Continuous Time Galerkin (CTG) Method#

The Continuous Time Galerkin (CTG) method ([FrenchPeterson1996] and [Gomez2025]) is a space-time finite element formulation that treats time similarly to space. It seeks an approximate solution \(u_h(t,x)\) continuous in time and piecewise polynomial over time slabs \(I_n = [t_n, t_{n+1}]\).

The variational formulation reads:

For each space–time slab \(I_n × D\), find \(u_h,v_h ∈ S_h^p ⊗ P_τ^q\) such that

\[\begin{split}(∂_t u_h - v_h, ϕ)_{I_n × D} = 0, \\ (∂_t v_h, ψ)_{I_n × D} + (∇u_h, ∇ψ)_{I_n × D} = (f, ψ)_{I_n × D},\end{split}\]

for all test functions \(ϕ, ψ ∈ S_h^p ⊗ P_τ^{q-1}\).

The scheme has the following advantageous properties:

  • Continuous in time — no jump between time slabs.

  • Unconditionally stable — no CFL constraint on the time step.

  • Energy-conserving — discrete energy remains constant for \(f=0\).

  • High-order accurate — supports arbitrary polynomial degrees in space and time.

For stochastic or parametric wave equations, CTG solves each realization independently, providing robust, high-accuracy trajectories that can be averaged or post-processed statistically.

Project Scope#

This repository provides a Python implementation of the Continuous Time Galerkin (CTG) method for the stochastic wave equation, featuring:

  • Unified space–time formulation with DOLFINx.

  • Support for deterministic and stochastic variants.

  • Tools for sampling, convergence analysis, and energy tracking.

  • Reproducible configurations and visualization utilities.
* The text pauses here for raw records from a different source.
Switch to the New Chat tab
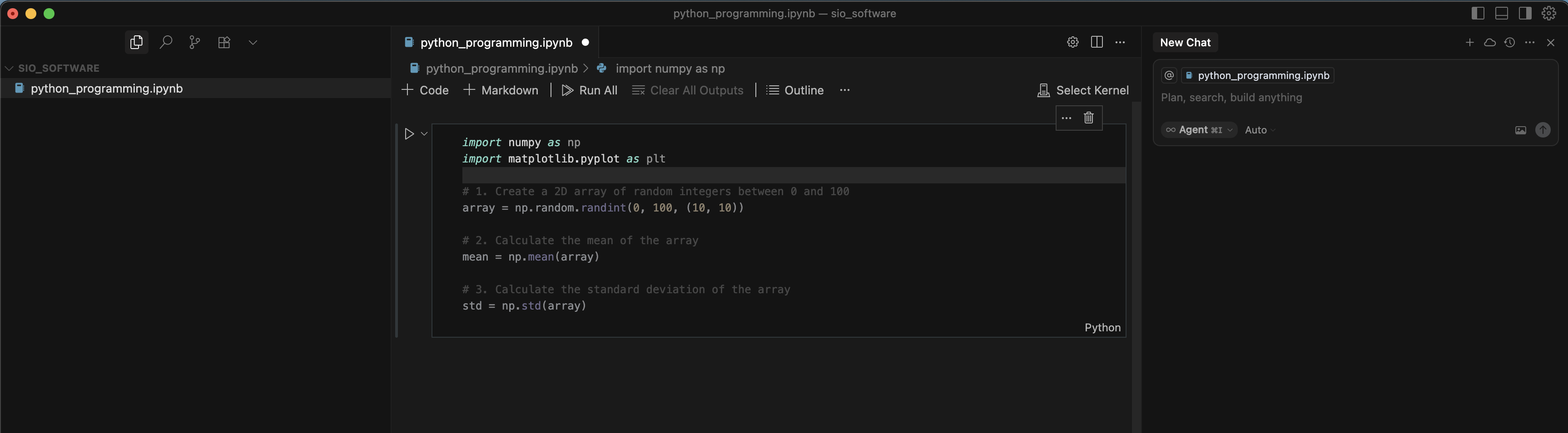The height and width of the screenshot is (433, 1568). tap(1185, 43)
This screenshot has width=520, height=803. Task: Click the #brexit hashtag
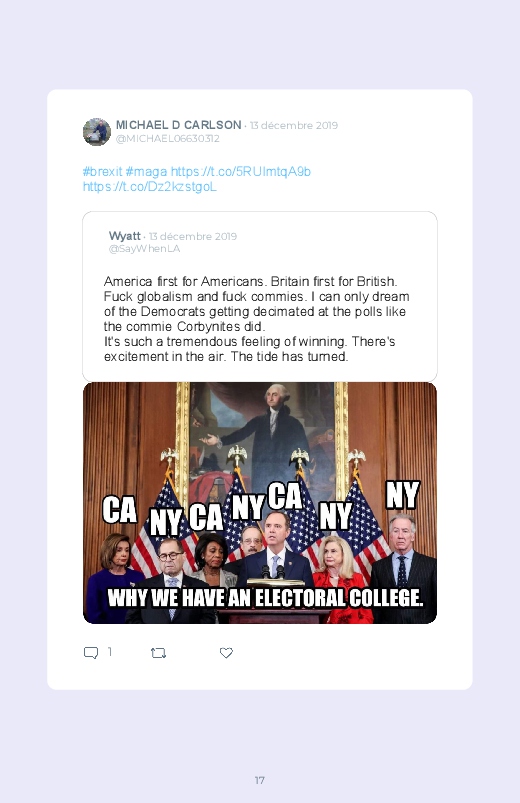click(x=102, y=172)
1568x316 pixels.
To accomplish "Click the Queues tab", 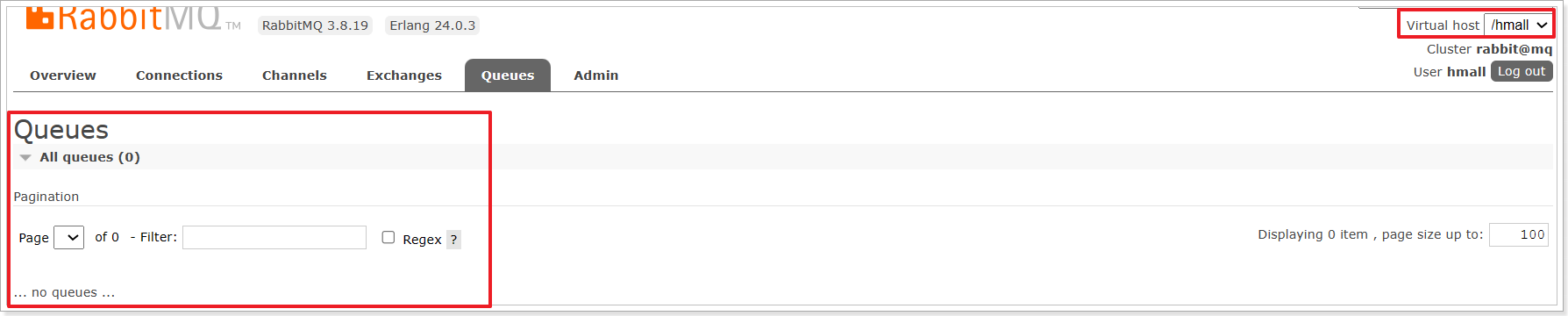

It serves as both a research tool for exploring stochastic hyperbolic problems and a template for building advanced UQ or machine-learning surrogates.

References#

[FrenchPeterson1996]

D.A. French and T.E. Peterson, A Continuous Space-Time Finite Element Method for the Wave Equation, Math. Comp. 65(214):491-506, 1996.

[Dalang2009]

R.C. Dalang and C. Mueller, Intermittency Properties in a Hyperbolic Anderson Problem, Ann. Inst. H. Poincaré Probab. Stat. 45(4):1150-1164, 2009.

[Gomez2025]
  1. Gómez, A Variational Approach to the Analysis of the Continuous Space-Time FEM for the Wave Equation, 2025.